The big backstory here is that Tesla is one of the few relative success stories here in China among electric car makers, and that Beijing is aggressively promoting new energy cars as part of its plan to phase out traditional gas-powered cars in the not-too-distant future. At the same time, China is already the world’s largest auto market, meaning that as Beijing steps on the pedal to phase out gas-powered cars, Tesla will be in a sweet spot to take a big slice of the local market.
Lots of Talk
Reports have popped up a few times already this year on Tesla’s intentions, and the theme is largely the same. They all say that Tesla is reportedly in advanced talks for a factory in Shanghai, quite possibly its Free Trade Zone, for a venture that it would either own completely or at the very least in which it would take a comfortable controlling stake.
That takes us to the point I raised earlier, namely that current Chinese law doesn’t allow a foreign company to hold a controlling stake in local car-making joint ventures. But Beijing is reportedly set to change that because it really wants to promote the technology and knows that most foreign companies won’t want to play ball if they have to work with a controlling Chinese partner. (English article)
The other piece of the puzzle is that China is rolling out tough new rules in 2019 that will force all car makers to record roughly 10 percent of their sales as new energy vehicles each year. (English article) That’s going to be quite tough for big foreign brands that currently sell no such vehicles, and all are setting up joint ventures now with local EV makers. But those foreign brands will also be allowed to buy excess credits from pure-play EV makers like Tesla, though I believe such credits would have to come from companies that sell domestically-made vehicles.

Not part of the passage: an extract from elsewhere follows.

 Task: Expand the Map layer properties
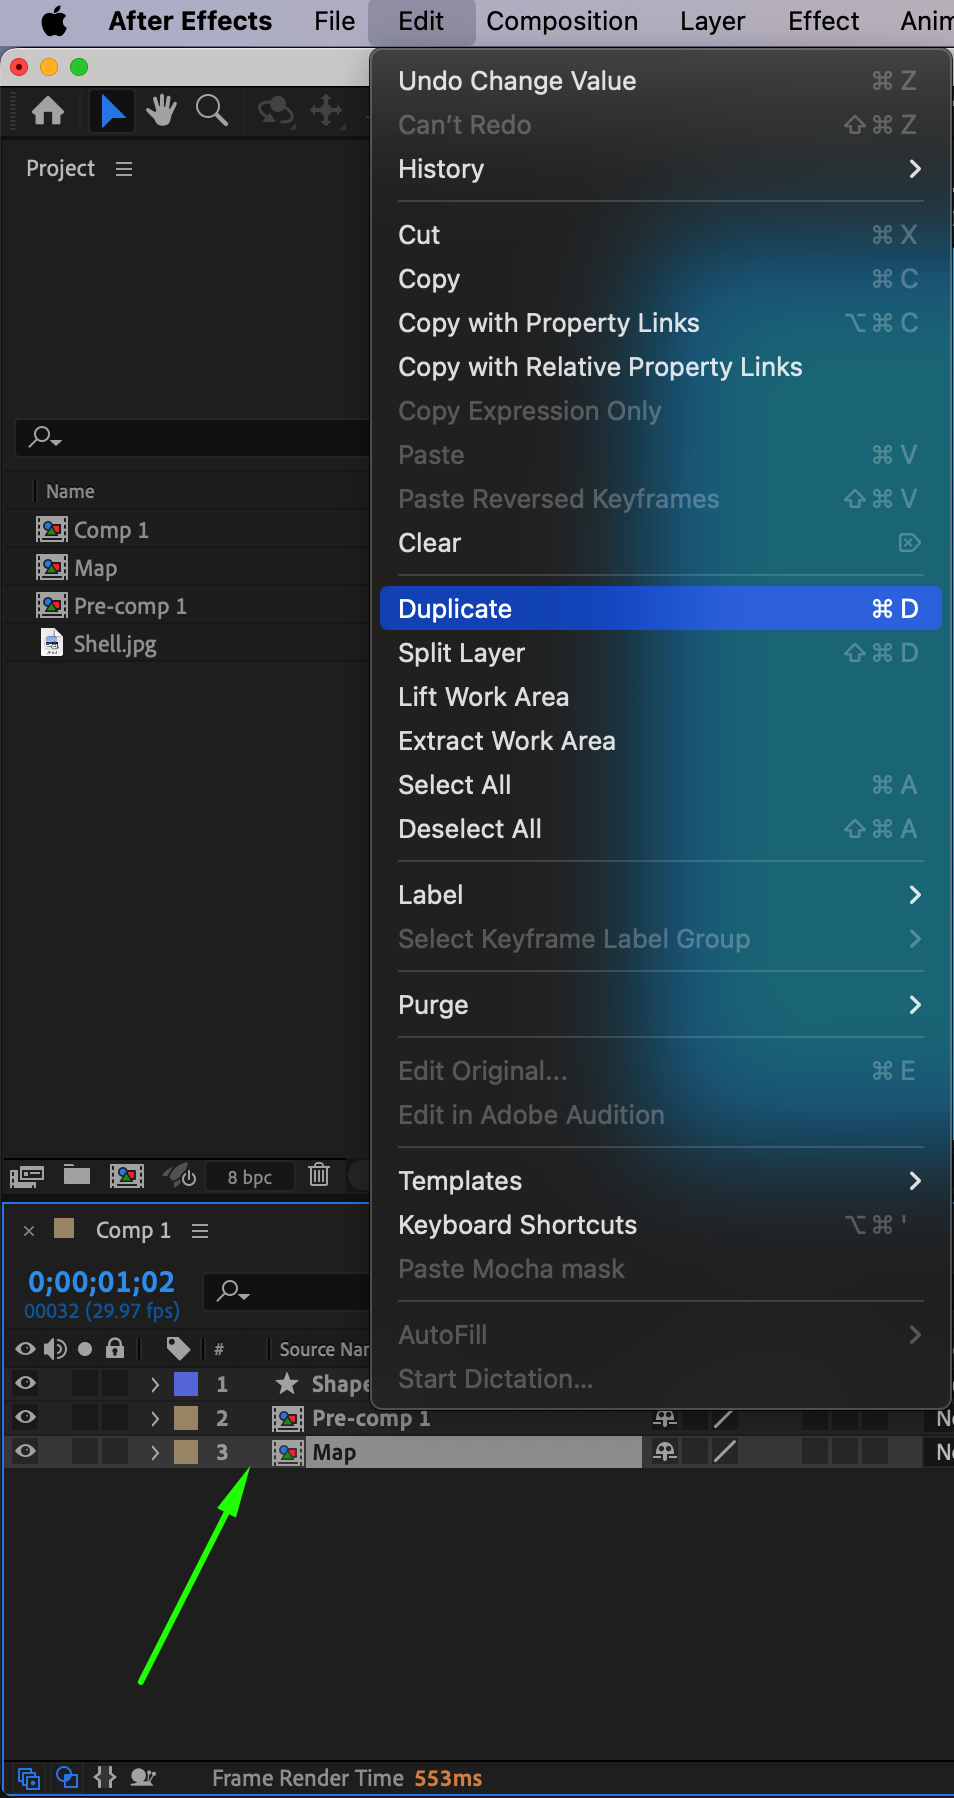click(155, 1452)
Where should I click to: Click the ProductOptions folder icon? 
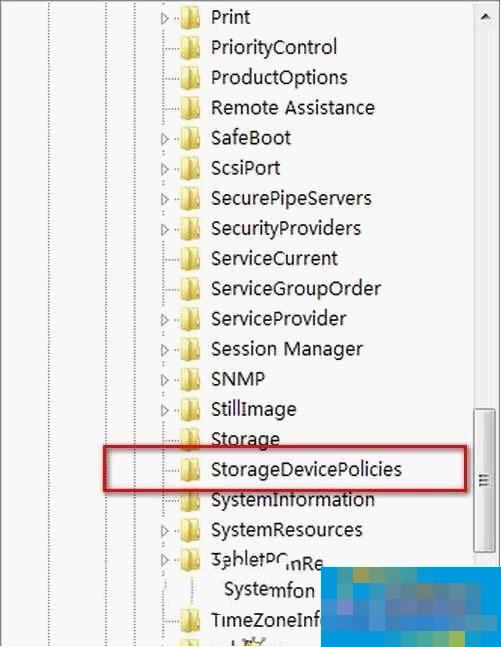click(x=190, y=78)
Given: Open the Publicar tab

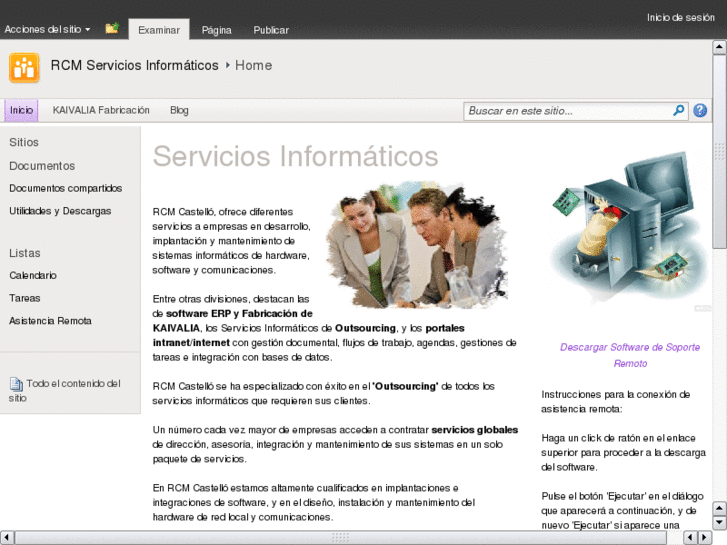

That condition was what was leading many to speculate that Tesla would want to quickly set up a domestic production plan, which would allow it not only to sell its own cars but also profit by selling excess credits to other traditional car makers that couldn’t meet their quotas under the new system.
I’m slightly surprised at Musk’s conservative estimate, as he’s typically quite bullish and aggressive. But such an approach has gotten him into trouble in the past, most notably when he predicated big China sales in Tesla’s early days and then ended up badly missing that forecast. Accordingly, I have to commend him for coming to realize that China is a complex place where things often happen slowly, and adopting a more realistic and probably accurate view about what he can achieve in the market.